BP and cholesterol control

  • Blood pressure. Maintain at or below 120/80 mm Hg through lifestyle approaches, or drug therapy when BP is 140/90 mm Hg or higher.
  • Dietary fat and cholesterol. Keep saturated fat intake to less than 7% of calories, and cholesterol below 200 mg/dL with high risk or elevated LDL.
  • LDL-cholesterol. Use drug therapy (preferably statins) if risk is high and LDL is below 100 mg/dL. Add lifestyle adjustments if risk is high and LDL cholesterol is at or above 100 mg/dL.

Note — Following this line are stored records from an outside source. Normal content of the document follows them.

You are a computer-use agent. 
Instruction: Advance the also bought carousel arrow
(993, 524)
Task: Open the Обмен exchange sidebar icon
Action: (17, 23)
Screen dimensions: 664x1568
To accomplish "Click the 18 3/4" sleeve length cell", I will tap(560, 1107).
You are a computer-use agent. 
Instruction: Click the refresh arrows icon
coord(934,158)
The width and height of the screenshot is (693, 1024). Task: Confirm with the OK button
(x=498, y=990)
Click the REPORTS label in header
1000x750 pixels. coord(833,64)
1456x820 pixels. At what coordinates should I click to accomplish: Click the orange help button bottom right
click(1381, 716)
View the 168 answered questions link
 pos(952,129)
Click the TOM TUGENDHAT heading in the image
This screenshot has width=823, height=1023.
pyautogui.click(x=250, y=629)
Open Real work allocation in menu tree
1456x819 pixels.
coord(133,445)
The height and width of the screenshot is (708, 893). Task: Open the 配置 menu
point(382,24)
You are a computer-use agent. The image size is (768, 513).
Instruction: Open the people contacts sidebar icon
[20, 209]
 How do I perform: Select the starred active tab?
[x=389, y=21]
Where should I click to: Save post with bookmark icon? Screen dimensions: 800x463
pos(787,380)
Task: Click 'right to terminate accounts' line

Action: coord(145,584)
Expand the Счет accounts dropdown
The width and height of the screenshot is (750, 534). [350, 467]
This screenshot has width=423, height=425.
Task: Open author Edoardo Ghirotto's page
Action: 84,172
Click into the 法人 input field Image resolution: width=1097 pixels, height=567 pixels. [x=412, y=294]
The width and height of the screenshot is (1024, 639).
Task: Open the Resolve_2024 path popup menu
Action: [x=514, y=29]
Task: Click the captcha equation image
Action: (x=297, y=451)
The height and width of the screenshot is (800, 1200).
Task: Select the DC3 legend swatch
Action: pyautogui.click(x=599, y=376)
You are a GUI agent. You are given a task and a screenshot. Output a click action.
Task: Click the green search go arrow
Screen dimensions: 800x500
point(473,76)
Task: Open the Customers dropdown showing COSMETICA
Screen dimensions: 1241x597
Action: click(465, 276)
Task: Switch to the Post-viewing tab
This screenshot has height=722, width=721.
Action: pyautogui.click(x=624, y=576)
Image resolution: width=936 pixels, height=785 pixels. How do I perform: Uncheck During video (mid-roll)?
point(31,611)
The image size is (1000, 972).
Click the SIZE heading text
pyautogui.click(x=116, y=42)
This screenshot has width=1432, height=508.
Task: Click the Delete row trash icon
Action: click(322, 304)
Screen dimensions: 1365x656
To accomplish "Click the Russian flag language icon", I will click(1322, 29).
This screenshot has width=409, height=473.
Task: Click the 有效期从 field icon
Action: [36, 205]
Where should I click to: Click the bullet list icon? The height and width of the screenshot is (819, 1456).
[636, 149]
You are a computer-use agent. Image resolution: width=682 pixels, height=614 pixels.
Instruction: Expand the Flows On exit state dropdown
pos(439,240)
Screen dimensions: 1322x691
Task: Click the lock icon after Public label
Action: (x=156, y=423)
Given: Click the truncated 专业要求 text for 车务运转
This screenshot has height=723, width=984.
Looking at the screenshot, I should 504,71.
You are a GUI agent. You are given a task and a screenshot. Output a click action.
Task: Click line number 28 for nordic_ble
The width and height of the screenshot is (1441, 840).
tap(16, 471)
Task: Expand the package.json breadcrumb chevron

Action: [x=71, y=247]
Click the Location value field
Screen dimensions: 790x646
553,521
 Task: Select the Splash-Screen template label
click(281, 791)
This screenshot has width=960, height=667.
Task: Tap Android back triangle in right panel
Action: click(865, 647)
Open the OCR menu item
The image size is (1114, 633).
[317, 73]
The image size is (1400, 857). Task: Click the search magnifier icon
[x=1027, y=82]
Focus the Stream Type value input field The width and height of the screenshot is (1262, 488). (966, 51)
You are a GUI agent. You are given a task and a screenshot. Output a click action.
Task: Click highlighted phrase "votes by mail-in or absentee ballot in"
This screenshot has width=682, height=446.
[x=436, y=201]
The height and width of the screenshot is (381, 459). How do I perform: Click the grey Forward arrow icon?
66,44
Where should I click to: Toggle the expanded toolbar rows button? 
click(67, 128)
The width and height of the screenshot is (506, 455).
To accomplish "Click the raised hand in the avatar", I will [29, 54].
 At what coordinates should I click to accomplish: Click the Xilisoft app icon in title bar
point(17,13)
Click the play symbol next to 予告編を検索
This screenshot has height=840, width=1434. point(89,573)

What not to take to prevent CVD

The guidelines warn against prescribing—or continuing—estrogen-progestin therapy to prevent CVD. Nor should other forms of menopausal hormone therapy, such as unopposed estrogen, be prescribed or continued unless new findings indicate a beneficial role.

Also discouraged are antioxidant vitamin supplements to prevent CVD.

Look for depression

Especially women with CVD should be referred or treated when depression is found, as it can hamper a woman’s efforts at prevention.

The full text of the guidelines can be viewed at
http://circ.ahajournals.org/cgi/content/full/109/5/672.

Regular exercise raises HDL

One way to avoid an overall reduction in HDL levels with weight loss is to prescribe exercise in conjunction with it. Regular exercise is an excellent way to raise HDL cholesterol levels. Studies suggest that, for women, the volume of exercise is more important than intensity. Thus, women should strive to walk 7 to 14 miles per week or otherwise expend approximately 1,200 to 1,600 Kcal.8,9

Regular exercise is recommended as one of the NCEP/ATP III therapeutic lifestyle changes that directly benefit cardiovascular health and blood pressure and help the individual maintain optimal body weight. Although exercise raises HDL levels, it does so more easily in men than in women. HDL cholesterol increases in men with both intensity and volume of exercise.10 Women appear to derive slightly less of a benefit, perhaps because their HDL levels are already generally higher.